Chris Noessel explores the synergies between Service Design and Cooper’s Goal-Directed Design.

Most people think of Goal-Directed Design techniques as focused on product design, but they work equally well for services. A service is comprised of the various “touchpoints” between a customer and a business. Touchpoints include public-facing systems such as web sites and web-enabled software, but can include other channels as well, such as brick-and-mortar stores, points of sale, interactive voice response systems, email and postal mail, too.

It’s a good exposition, but I’m surprised to see Cooper making it. They’re a dyed-in-the-wool software design consultancy and service design seems like an odd cultural fit. On the other hand, Chris is a graduate of the Interaction Design Institute at Ivrea where a lot of early work in service design took place.

Either way it’s bittersweet to see the discipline filtering into the mainstream.
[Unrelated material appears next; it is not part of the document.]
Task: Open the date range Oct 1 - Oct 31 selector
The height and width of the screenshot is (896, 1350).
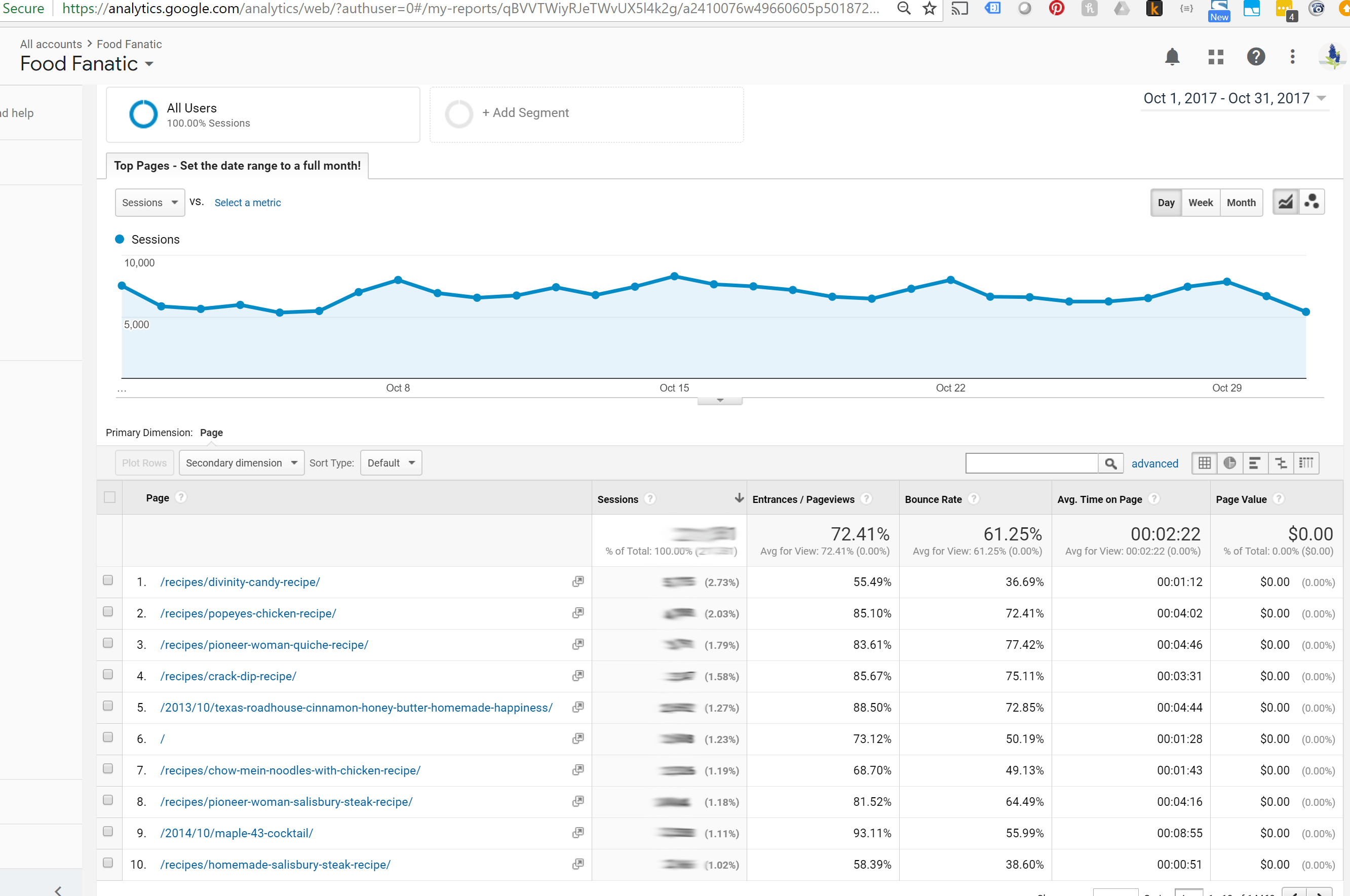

Just the other day I read on a blog that service design is HOT. We can do without the bandwagon.

  1. Dave Cronin

    While the bulk of our portfolio certainly is softwarer-related, for as long as I have been at Cooper, we have maintained that “interaction design” can include non-software related things like “customer touchpoints.”

    For this reason, we haven’t been quick to adopt the term Service Design, but as you aptly note, it seems that this has become an accepted term, so we’re making efforts to join in the conversation.
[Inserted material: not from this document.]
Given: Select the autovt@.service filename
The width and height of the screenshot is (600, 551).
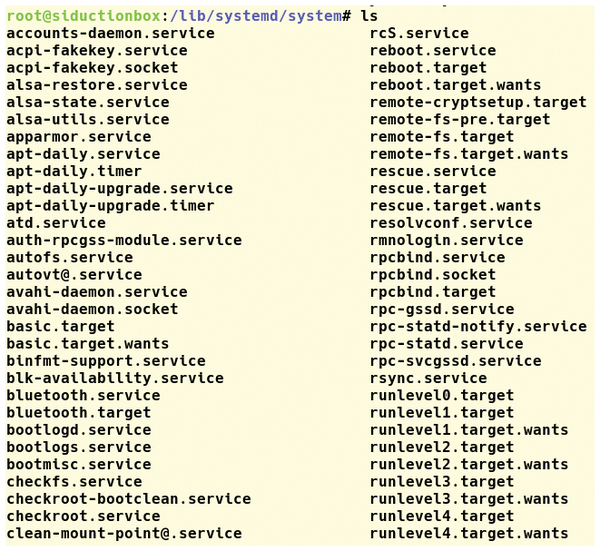Looking at the screenshot, I should click(74, 275).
    I should note that the first “Service Design” project I personally did at Cooper (not sure of the first overall) was for Proctor & Gamble in 1999, and in the last couple years, we’ve done SD projects around chronic disease management, banking and personal finanance, and internet advertising.

    Thanks for the interesting posts and the opportunity to clear up this misconception.

  2. Jeff

    Those are great projects Dave, but I wouldn’t consider them to be examples of service design, except in the limited sense that they’re intangible. I hear the term “software as a service” thrown around every now and then, but it doesn’t belong in the service design pantheon.

    Goal Directed Design could almost certainly be adapted to Service Design, and the pioneers in the discipline were themselves former interaction designers, but there’s more to it than simply adopting the term. Quite a bit of cultural change has to happen to make the transition (including a new approach to research, deliverables, and the role of the designer).

    I would say that your Practicum classes are the best example of service design at Cooper. They give you a great platform for experimenting with the discipline.

  3. Dave Cronin

    I’m not sure you and I are talking about the same examples.

    For example, the project regarding chronic disease was to work for one of the country’s largest health care providers (think very large hospital) to help them align their comprehensive approach to chronic disease management including how patients are introduced to their disease, how educators work with patients, how patients communicate with each other about lifestyle changes, and yes, how software can facilitate some of this stuff. (I.e. this project was *not* the design of a thing or software.)

    As far as deliverables and approaches go, I’m quite familiar with the work of Live|Work and there are some pretty substantial overlaps between their methods and ours. Of course there are new ways of doing everything, including service design, and I can’t wait to hear about them. Hopefully right here on your blog.

  4. Jeff

    Interesting. That’s definitely a different chronic disease management project than the one I’m familiar with.

    I’d say the most significant departure from conventional interaction design methodology for aspiring service designers involves shifting the role of the designer from auteur to facilitator. The US design community as a whole seems to be reflexively hostile to the idea of co-creation, but it’s central to the service design ethos.

    The changes in research and documentation techniques are formidable, but much less of an ideological hurdle.